#### Exercise data:
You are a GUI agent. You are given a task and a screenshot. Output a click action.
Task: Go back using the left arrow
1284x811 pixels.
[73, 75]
---
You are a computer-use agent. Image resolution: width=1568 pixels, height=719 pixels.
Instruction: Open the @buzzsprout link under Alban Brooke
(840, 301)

#### Problem to solve:
Show each line of the material that includes the string "agent" by copying it.

#### Task solution:
You are a GUI agent. You are given a task and a screenshot. Output a click action.
You are a computer-use agent. Image resolution: width=1568 pixels, height=719 pixels.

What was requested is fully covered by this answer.